I really hate to say it, but two seasons is more than enough time to find an audience if it’s there.
Fox didn’t yank this thing around from timeslot to timeslot, pre-empt it every other week, and pimped the hell out of the show with commercials that gave the tone as accurately as could be reasonably expected. If the ratings are bad, Fox shouldn’t be expected to keep it on life support until America finally gets it.
America will get the crap they’ll watch. They aren’t watching Arrested Development. Not enough for it to be profitable, apparently.
Not that the show isn’t brilliant and news of the impending cancellation doesn’t make me want to put my fist through a window.
I agree. Sometimes good shows just don’t find an audience. I was very disappointed when *Sports Night * was canceled. I thought it was a great show, but never seemed to find its audience.
I’d have to give Fox credit on this one. They ran a FULL Season, Renewed on Faith, and when they won the Emmy, Fox promoted the heck out of it. And the show has one of the best timeslots that Fox can offer (behind its #2 rated series).
I new something was up when it wasn’t promoted ONCE during the Superbowl leadup.
Sad news.
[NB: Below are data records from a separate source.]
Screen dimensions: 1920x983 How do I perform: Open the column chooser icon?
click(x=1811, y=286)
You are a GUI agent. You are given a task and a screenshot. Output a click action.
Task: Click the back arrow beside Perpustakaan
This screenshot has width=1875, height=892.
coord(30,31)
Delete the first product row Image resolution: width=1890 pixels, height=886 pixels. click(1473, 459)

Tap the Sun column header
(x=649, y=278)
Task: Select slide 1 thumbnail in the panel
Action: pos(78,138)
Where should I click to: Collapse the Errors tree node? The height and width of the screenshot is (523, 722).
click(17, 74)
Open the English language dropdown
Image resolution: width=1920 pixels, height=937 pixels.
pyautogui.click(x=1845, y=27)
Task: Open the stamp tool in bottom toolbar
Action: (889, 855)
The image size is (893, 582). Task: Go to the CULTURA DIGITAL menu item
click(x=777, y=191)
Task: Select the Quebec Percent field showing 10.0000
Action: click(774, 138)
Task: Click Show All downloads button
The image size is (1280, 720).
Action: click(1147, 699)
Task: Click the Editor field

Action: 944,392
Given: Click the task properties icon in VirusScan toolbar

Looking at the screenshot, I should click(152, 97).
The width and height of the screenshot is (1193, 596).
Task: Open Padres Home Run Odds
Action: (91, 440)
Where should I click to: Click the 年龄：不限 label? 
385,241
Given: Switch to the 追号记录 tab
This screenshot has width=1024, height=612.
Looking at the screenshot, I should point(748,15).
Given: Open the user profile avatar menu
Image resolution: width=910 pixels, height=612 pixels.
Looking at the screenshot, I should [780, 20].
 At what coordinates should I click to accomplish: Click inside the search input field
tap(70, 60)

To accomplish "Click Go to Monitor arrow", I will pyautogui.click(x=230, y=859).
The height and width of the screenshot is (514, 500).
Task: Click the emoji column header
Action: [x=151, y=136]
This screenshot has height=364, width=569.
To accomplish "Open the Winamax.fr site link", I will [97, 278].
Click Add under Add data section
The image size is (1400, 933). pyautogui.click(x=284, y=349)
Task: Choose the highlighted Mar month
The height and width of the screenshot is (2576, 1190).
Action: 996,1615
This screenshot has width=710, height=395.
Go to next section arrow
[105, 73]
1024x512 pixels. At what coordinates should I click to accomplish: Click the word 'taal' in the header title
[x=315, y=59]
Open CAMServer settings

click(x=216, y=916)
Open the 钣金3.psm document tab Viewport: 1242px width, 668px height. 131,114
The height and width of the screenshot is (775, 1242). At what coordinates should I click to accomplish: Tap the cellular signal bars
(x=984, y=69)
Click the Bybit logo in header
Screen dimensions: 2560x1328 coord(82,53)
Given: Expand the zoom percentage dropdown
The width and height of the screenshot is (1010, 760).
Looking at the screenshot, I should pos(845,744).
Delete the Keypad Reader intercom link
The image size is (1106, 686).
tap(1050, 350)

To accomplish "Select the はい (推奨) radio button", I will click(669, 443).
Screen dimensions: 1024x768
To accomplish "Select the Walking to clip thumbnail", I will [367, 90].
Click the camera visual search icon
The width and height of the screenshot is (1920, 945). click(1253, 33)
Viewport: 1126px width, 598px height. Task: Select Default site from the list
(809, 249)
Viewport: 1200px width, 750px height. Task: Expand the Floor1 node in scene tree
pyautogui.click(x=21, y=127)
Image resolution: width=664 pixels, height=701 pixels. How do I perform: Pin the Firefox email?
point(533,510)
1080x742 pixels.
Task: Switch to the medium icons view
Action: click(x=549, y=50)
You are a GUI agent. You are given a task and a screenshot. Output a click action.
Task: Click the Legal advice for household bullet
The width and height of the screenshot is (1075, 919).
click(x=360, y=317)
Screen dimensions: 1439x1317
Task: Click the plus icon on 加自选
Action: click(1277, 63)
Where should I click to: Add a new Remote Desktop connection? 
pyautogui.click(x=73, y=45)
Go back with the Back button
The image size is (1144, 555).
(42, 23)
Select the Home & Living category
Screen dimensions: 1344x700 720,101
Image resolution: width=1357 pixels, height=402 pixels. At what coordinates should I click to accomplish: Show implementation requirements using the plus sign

It is ashame that America wants crap instead of quality.
Sadly, the quality of the show has dropped this year from last as well. It was still good, but much of last year’s spark was gone. Blue man group, Anne, Dad in the attic- all painfully unfunny bits that never end. Even Buster and Gob are alot less funny this year, which I thought would never happen.
Oh well, I will still have fond memories of the first year.
Yeah, you can only beat the “look how WACKY this family is!” dead horse for so long. I tried really hard to like that show but it never did anything for me.
I have to agree. I gave it several episodes and couldn’t make a connection with it. I should be a prime audience for it: I detest most ordinary sitcoms. But it wasn’t in the lest bit funny. It was odd, or wacky, or deliberately in-your-face, but never funny.
Sorry to have to agree with you. I saw it several times and, although I wouldn’t say I was bored, I don’t think I ever laughed out loud, or for that matter, smiled much during the show. It was at best “clever” but I do not understand people calling it the funniest show on TV. If so, I am really missing something. BTW, don’t mean to rain on the parade and I take no glee that it seems to be on the way out.
Actually the Blue Man started in the first year, and it did end. We’ll see how things go with Ann… anyway the first season is a lot to live up to, but I think the show can equal that if it has more than one other season.
I’m in the camp of “loved it at first, but not so much now”. I think that the show lost something between season one and two (perhaps a writer or two?). As funny and outrageous as it can sometimes still be, it’s apparent to me that the downward slide is probably unstoppable.
It’s not easy to maintain such a high level. Even Coupling (the BBC version), which I think was the best written sitcom ever, lost it’s spark relatively quickly (and died without Jeff). I’ll place the first season of AD on that same level with Coupling, but I’m not expecting it to get much better from here on out.
That said, I am curous why Fox never promoted AD’s Emmy wins as heavily as NBC pimps out it’s winners.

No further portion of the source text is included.